U.S. lawmakers are considering strengthening a law aimed at fighting human trafficking. They held a hearing on the issue late Monday, as VOA's Deborah Tate reports from Capitol Hill.
Senator Dick Durbin, an Illinois Democrat and chairman of the Senate Judiciary subcommittee that deals with human trafficking issues, underscored the seriousness of the problem. "It is estimated that one million people are trafficked across international borders each year, pressed into labor or servitude or commercial sex by the use of force, fraud or coercion.
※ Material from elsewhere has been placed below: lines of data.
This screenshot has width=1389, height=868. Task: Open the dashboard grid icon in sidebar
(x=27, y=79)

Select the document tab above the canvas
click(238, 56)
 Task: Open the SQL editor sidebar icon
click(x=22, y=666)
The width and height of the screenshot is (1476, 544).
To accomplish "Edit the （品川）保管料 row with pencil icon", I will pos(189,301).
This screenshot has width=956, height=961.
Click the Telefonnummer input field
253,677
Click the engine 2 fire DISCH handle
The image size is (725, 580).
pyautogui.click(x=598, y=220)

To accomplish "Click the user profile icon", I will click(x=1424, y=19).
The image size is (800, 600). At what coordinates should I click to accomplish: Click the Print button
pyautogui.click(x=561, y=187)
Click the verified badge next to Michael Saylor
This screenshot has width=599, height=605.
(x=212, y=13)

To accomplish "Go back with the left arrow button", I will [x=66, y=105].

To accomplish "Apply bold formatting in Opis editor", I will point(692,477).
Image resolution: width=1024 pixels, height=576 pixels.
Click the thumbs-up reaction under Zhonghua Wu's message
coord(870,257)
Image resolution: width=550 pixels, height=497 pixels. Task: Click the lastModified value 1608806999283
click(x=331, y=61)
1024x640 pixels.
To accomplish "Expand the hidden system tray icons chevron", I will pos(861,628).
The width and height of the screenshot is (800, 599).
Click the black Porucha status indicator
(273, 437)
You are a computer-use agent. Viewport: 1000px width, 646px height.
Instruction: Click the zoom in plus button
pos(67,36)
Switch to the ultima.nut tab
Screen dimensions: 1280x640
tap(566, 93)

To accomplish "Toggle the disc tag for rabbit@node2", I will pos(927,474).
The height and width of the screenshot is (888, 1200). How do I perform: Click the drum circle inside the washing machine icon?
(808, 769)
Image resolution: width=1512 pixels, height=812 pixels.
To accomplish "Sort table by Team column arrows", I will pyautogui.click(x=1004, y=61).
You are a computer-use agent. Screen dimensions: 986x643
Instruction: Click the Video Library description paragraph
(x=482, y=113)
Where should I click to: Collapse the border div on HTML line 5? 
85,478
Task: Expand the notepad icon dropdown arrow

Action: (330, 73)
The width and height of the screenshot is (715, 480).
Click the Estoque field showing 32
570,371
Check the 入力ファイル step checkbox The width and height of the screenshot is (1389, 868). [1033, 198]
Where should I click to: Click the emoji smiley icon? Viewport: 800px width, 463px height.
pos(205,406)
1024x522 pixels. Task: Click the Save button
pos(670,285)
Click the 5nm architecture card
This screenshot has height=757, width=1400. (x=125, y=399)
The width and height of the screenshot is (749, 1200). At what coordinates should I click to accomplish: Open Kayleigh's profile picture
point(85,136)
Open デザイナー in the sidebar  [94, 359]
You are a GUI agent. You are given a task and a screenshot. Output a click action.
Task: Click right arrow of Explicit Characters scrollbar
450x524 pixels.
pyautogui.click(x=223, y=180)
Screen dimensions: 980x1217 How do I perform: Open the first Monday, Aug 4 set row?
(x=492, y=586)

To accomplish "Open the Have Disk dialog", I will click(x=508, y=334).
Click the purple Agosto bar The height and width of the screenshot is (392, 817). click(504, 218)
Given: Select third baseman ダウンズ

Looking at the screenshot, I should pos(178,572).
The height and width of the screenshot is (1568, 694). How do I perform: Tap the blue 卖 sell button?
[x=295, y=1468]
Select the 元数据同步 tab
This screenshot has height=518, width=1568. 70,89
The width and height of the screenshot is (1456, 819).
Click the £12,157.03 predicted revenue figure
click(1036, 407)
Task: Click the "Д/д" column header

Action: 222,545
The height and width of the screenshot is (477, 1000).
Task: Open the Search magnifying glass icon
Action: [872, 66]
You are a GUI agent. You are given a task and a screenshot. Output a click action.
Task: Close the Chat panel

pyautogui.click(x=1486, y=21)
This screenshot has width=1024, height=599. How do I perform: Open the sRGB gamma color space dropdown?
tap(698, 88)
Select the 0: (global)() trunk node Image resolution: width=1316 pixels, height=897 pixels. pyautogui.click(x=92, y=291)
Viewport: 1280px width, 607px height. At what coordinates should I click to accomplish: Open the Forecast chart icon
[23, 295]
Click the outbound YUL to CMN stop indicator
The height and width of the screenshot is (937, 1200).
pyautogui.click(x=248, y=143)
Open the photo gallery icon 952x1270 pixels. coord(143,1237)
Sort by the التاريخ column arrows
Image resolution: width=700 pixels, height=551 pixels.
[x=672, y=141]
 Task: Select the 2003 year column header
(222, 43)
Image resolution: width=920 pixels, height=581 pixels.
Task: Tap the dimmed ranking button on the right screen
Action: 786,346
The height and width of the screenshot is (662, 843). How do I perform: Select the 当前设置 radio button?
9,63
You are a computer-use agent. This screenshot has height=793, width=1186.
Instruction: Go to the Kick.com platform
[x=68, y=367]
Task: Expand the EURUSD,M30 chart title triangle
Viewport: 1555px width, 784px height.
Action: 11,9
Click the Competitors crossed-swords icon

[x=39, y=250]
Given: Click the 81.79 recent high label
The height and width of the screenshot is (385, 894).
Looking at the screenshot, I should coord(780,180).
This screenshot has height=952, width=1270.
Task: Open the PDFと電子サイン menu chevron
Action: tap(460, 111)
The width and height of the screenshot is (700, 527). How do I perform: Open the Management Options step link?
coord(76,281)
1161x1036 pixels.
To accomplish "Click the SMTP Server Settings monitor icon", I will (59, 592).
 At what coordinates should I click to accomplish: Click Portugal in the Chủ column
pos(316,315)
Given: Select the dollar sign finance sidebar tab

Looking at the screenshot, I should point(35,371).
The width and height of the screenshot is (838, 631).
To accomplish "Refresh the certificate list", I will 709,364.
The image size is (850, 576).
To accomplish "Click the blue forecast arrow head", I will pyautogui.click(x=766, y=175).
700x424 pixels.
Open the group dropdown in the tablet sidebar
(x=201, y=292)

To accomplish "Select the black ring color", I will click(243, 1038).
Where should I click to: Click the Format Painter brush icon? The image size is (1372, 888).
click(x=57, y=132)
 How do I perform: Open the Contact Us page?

Human trafficking represents commerce in human misery," he said.
The United States is a signatory to the UN Protocol Against Trafficking in Persons, and it passed its first major anti-trafficking law in 2000.
Some provisions of the law are set to expire this year, and Durbin wanted an update from the Bush administration on how effective the measure has been as lawmakers consider proposals to renew it.
Deputy Assistant Attorney General for Civil Rights Grace Chung Becker says the law has been very successful. "In conjunction with the U.S. attorney's offices around the country, the civil rights division has increased by 600 percent the number of human trafficking cases filed in court in the last six years. From 2001 to today, we have initiated some 725 investigations. Last year, we received one of the highest sentences ever in a sex trafficking case for two of our lead defendants, 50 years of imprisonment," he said.
But Katherine Kaufka, supervising attorney at the Counter-Trafficking Services Program at the National Immigrant Justice Center in Chicago, says the law fails to protect trafficking victims. "Approximately 15,000 to 18,000 men, women and children are trafficked in the United States every year. However, since the passage of the TVPA [Trafficking Victims Protection Act] six years ago, almost 400 cases have been prosecuted on human trafficking charges, and approximately 1,500 trafficking visas have been issued. While it was the intent of the statute to punish traffickers and protect victims, these statistics show that we have failed to fulfill our goals. We believe the principal cause of this failure is that the burdens placed on victims is just too high," he said.
Kaufka called on Congress to include provisions aimed at protecting trafficking victims when it reauthorizes the law.
Senator Durbin agreed that human trafficking cases can be difficult to prosecute because victims are often reluctant to talk to law enforcement out of fear of arrest or deportation.